WHAT THE EXERCISE ASKS - All lines from the one containing "has width=1200, height=630." to the end of the entries below must be output exactly, and no other lines.

==== DATA FOR REVIEW ====

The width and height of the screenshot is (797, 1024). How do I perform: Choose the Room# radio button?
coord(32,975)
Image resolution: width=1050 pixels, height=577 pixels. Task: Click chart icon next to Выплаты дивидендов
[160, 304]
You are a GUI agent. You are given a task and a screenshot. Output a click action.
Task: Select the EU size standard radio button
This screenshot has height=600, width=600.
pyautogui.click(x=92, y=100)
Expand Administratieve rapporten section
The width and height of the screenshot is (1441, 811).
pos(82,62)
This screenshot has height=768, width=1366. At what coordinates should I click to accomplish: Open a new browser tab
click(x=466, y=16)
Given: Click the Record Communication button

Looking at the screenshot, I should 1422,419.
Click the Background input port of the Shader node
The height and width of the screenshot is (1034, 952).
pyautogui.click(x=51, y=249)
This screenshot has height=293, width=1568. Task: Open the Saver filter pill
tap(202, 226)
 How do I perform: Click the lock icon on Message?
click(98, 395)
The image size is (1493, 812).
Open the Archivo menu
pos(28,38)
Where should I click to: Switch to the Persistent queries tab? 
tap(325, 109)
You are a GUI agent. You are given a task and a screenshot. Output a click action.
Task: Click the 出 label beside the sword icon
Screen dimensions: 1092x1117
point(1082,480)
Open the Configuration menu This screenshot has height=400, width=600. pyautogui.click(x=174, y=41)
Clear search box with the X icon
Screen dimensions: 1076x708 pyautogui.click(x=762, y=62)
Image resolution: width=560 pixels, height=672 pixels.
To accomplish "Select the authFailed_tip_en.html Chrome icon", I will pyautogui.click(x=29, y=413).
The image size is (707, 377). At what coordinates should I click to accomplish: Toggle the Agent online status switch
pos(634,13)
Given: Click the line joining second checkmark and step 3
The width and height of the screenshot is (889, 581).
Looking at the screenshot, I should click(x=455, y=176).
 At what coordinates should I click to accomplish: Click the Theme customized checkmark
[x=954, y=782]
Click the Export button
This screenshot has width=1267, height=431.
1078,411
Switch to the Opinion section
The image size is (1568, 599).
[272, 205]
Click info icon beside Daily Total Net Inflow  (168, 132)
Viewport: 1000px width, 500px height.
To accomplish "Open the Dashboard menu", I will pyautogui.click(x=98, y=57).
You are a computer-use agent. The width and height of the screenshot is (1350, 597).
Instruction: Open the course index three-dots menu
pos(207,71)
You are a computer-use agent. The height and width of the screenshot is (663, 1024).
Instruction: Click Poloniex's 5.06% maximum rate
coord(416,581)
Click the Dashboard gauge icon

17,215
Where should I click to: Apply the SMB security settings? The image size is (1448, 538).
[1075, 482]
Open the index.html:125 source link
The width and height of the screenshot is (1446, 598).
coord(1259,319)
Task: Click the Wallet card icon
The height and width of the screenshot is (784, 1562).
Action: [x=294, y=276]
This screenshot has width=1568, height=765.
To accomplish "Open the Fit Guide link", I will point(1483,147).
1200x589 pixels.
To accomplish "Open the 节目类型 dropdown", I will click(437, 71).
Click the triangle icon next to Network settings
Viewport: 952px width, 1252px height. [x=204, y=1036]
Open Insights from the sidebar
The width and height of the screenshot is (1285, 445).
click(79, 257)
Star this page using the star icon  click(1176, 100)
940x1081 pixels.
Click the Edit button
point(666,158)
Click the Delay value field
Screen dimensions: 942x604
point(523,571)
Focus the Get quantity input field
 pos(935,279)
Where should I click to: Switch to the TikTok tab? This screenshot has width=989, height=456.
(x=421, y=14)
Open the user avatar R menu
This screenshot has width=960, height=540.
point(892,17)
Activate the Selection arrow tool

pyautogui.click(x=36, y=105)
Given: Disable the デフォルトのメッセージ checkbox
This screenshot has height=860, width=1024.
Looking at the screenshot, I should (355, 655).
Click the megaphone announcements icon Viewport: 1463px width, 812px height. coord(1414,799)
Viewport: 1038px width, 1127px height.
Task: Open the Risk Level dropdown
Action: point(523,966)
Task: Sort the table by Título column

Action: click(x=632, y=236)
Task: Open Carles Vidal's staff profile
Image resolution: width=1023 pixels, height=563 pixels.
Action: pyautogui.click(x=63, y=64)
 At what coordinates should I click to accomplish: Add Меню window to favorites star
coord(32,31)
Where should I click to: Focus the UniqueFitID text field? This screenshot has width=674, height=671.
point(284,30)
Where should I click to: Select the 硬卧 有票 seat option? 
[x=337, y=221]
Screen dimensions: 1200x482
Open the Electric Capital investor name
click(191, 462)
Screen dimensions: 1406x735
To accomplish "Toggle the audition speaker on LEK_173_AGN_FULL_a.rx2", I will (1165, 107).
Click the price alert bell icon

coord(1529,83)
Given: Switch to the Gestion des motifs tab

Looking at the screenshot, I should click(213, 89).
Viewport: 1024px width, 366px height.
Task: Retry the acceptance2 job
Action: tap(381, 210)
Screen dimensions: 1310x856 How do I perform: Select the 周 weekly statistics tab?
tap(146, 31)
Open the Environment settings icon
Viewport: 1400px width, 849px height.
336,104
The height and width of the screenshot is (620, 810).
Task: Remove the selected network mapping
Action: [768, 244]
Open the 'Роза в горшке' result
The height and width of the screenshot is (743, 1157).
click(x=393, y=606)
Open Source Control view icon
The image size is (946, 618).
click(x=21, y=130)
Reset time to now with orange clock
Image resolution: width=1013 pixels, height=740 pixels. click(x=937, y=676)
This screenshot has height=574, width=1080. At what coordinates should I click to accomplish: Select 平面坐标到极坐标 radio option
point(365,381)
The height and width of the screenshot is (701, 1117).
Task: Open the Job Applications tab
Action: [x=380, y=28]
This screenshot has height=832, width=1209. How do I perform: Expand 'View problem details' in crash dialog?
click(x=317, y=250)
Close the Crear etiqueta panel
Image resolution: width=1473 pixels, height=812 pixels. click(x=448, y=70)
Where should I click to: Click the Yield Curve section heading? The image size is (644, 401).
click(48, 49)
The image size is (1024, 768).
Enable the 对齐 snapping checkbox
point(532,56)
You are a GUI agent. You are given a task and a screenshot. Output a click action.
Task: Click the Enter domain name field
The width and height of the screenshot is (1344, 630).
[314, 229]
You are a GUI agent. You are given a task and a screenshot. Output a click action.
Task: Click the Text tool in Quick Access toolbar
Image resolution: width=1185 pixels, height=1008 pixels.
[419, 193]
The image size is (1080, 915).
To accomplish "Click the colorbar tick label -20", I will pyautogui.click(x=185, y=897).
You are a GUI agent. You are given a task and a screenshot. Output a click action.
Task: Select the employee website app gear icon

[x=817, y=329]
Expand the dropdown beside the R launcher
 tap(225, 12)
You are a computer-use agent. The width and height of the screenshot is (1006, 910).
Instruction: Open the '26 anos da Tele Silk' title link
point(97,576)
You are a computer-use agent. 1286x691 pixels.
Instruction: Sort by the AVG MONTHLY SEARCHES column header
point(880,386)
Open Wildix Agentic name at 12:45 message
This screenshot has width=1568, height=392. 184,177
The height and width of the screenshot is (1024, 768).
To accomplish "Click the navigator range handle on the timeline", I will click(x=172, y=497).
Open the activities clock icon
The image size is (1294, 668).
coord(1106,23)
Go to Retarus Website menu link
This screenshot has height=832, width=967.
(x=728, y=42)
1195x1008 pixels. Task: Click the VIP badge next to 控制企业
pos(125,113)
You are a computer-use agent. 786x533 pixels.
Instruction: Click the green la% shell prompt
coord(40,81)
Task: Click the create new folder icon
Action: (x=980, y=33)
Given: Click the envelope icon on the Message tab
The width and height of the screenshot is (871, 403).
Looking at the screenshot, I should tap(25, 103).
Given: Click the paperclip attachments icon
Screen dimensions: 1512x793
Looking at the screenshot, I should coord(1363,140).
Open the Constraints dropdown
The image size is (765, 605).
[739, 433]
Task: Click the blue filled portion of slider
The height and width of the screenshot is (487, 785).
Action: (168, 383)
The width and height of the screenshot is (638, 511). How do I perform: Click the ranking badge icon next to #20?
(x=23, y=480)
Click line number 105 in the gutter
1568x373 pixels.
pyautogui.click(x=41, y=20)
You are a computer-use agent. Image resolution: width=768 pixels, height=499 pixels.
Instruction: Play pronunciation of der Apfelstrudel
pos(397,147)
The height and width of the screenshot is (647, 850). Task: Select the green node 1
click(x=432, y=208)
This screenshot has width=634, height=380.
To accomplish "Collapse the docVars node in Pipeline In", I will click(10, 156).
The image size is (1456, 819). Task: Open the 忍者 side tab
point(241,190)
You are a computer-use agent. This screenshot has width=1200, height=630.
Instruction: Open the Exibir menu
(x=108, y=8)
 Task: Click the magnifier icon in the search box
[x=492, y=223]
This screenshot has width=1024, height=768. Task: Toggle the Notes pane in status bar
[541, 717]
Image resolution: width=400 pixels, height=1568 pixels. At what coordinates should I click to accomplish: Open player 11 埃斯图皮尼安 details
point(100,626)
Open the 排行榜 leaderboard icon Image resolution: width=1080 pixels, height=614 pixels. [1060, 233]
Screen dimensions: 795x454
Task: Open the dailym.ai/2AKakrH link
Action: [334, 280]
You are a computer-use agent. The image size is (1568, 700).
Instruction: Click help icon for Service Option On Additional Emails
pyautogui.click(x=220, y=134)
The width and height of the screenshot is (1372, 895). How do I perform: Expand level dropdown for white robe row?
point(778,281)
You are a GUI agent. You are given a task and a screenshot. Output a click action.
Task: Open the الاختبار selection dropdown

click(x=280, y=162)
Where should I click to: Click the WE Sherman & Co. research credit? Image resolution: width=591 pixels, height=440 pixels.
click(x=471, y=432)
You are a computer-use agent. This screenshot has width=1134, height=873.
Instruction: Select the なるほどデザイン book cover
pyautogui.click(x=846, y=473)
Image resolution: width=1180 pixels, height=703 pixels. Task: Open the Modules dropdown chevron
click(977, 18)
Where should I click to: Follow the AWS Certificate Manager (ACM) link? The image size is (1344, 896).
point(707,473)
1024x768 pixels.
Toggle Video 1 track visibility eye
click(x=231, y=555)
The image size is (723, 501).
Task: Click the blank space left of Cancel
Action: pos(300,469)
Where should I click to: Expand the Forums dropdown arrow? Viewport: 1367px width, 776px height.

====

EXPECTED ANSWER -
You are a computer-use agent. This screenshot has width=1200, height=630.
Instruction: Open the Exibir menu
(x=108, y=8)
 Task: Click the magnifier icon in the search box
[x=492, y=223]
This screenshot has width=1024, height=768. Task: Toggle the Notes pane in status bar
[541, 717]
Image resolution: width=400 pixels, height=1568 pixels. At what coordinates should I click to accomplish: Open player 11 埃斯图皮尼安 details
point(100,626)
Open the 排行榜 leaderboard icon Image resolution: width=1080 pixels, height=614 pixels. [1060, 233]
Screen dimensions: 795x454
Task: Open the dailym.ai/2AKakrH link
Action: [334, 280]
You are a computer-use agent. The image size is (1568, 700).
Instruction: Click help icon for Service Option On Additional Emails
pyautogui.click(x=220, y=134)
The width and height of the screenshot is (1372, 895). How do I perform: Expand level dropdown for white robe row?
point(778,281)
You are a GUI agent. You are given a task and a screenshot. Output a click action.
Task: Open the الاختبار selection dropdown

click(x=280, y=162)
Where should I click to: Click the WE Sherman & Co. research credit? Image resolution: width=591 pixels, height=440 pixels.
click(x=471, y=432)
You are a computer-use agent. This screenshot has width=1134, height=873.
Instruction: Select the なるほどデザイン book cover
pyautogui.click(x=846, y=473)
Image resolution: width=1180 pixels, height=703 pixels. Task: Open the Modules dropdown chevron
click(977, 18)
Where should I click to: Follow the AWS Certificate Manager (ACM) link? The image size is (1344, 896).
point(707,473)
1024x768 pixels.
Toggle Video 1 track visibility eye
click(x=231, y=555)
The image size is (723, 501).
Task: Click the blank space left of Cancel
Action: pos(300,469)
Where should I click to: Expand the Forums dropdown arrow? Viewport: 1367px width, 776px height.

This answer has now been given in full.